Listed entries:
◇ ◇ ◇

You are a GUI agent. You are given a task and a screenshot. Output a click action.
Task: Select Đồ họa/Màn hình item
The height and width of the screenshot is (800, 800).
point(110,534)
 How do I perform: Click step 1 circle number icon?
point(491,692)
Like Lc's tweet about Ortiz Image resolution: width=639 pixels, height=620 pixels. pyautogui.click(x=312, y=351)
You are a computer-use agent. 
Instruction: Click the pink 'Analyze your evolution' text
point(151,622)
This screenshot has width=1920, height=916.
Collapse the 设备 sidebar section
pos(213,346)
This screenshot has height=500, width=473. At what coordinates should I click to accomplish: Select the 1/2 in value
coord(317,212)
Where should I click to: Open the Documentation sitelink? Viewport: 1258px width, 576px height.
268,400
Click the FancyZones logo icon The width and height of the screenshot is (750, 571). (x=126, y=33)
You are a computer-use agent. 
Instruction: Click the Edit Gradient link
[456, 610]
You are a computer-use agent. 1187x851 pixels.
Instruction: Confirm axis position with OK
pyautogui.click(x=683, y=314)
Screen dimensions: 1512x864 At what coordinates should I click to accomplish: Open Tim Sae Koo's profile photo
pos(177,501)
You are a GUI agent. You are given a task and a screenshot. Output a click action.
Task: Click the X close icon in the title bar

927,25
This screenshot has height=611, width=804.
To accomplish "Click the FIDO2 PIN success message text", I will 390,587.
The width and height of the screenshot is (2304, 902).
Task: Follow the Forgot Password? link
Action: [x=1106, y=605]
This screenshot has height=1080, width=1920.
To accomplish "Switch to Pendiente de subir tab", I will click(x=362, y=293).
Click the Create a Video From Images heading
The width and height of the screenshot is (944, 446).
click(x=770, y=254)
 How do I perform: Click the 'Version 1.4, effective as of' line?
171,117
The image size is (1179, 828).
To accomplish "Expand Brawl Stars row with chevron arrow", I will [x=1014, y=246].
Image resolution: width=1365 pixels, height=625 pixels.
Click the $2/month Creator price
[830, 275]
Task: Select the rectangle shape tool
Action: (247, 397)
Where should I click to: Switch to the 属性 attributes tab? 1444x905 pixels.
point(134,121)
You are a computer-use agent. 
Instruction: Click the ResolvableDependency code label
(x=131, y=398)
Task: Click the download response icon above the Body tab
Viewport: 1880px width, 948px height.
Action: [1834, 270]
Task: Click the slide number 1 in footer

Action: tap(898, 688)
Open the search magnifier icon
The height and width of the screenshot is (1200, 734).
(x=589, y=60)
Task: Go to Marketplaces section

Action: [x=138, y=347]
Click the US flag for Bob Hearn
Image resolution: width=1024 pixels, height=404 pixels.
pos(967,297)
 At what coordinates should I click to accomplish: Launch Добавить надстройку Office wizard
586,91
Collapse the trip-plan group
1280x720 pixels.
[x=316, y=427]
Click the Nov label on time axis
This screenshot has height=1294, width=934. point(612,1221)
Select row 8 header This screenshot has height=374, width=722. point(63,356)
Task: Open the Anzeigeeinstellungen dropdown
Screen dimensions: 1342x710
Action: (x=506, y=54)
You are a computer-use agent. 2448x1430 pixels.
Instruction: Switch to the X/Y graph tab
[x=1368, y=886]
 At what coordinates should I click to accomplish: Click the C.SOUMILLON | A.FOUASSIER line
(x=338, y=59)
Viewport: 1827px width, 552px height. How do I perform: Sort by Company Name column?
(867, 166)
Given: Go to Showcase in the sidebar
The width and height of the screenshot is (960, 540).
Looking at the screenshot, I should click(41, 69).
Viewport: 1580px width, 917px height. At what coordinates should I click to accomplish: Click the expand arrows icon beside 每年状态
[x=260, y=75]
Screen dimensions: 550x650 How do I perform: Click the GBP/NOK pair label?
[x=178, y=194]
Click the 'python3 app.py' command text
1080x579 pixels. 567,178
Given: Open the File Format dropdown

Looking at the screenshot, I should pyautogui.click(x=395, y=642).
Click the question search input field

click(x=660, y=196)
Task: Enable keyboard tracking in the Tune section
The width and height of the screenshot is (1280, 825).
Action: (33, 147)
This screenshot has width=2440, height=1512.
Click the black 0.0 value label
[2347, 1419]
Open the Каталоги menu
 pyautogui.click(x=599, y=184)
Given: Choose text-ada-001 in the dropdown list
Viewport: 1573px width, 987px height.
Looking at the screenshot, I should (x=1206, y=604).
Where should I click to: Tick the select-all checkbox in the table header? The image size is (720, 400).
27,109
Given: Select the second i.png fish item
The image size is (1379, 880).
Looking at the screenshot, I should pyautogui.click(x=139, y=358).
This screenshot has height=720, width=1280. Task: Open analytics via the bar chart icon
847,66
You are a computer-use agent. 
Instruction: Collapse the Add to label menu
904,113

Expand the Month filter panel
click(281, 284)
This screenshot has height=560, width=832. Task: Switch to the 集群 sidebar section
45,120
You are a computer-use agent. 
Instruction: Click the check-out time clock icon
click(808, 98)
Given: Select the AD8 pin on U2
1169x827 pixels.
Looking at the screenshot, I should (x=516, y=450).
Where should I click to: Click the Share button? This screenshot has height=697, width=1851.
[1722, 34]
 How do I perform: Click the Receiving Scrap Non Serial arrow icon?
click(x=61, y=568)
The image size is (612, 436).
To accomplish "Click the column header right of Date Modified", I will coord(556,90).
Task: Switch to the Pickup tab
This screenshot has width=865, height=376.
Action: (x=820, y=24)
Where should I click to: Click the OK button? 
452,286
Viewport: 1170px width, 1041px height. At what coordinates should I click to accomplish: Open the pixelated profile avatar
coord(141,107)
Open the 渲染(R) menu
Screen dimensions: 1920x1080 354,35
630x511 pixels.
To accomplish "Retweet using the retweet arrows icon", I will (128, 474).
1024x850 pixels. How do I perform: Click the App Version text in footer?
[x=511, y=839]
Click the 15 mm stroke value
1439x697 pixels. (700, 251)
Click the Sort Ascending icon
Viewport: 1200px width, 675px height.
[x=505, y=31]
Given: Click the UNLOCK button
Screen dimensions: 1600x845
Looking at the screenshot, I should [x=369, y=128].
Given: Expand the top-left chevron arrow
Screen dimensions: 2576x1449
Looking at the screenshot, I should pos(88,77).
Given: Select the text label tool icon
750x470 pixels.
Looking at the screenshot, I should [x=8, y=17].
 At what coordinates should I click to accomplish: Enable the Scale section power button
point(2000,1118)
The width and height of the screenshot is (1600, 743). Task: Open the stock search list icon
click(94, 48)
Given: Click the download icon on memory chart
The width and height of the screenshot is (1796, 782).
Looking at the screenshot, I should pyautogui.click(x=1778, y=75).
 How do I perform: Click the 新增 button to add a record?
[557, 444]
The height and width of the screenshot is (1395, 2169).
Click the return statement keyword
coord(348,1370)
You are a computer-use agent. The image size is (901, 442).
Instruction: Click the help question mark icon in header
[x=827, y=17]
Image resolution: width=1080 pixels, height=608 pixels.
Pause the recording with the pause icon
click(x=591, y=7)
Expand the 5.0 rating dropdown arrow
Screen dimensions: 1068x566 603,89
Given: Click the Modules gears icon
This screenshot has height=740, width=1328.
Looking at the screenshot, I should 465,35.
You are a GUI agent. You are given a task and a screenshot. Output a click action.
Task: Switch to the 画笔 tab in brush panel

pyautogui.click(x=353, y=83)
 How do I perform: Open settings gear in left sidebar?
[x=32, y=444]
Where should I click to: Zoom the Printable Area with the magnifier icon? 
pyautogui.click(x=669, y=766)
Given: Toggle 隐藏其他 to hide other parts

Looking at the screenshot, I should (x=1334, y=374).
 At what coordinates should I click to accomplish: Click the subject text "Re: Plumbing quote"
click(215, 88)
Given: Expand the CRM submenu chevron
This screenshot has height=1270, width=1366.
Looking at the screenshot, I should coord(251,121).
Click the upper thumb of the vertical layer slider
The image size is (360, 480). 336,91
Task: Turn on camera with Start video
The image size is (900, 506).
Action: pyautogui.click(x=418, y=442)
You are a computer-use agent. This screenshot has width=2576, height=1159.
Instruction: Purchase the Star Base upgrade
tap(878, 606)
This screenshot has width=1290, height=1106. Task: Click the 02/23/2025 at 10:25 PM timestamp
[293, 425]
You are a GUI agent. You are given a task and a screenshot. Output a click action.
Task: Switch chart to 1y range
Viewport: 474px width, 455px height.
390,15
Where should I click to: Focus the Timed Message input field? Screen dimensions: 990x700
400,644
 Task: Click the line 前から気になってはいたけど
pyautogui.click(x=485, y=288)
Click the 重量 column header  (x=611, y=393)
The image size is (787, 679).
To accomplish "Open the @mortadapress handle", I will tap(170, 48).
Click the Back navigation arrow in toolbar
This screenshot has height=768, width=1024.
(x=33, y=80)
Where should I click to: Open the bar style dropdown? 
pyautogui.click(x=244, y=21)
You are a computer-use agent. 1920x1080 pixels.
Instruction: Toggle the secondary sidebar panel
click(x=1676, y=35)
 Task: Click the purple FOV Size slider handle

◇ ◇ ◇

Please copy out every line in the entries above that includes the word "text".

Instruction: Click the pink 'Analyze your evolution' text
To accomplish "Click the FIDO2 PIN success message text", I will 390,587.
Click the 'python3 app.py' command text
Given: Choose text-ada-001 in the dropdown list
1024x850 pixels. How do I perform: Click the App Version text in footer?
Given: Select the text label tool icon
 At what coordinates should I click to accomplish: Click the subject text "Re: Plumbing quote"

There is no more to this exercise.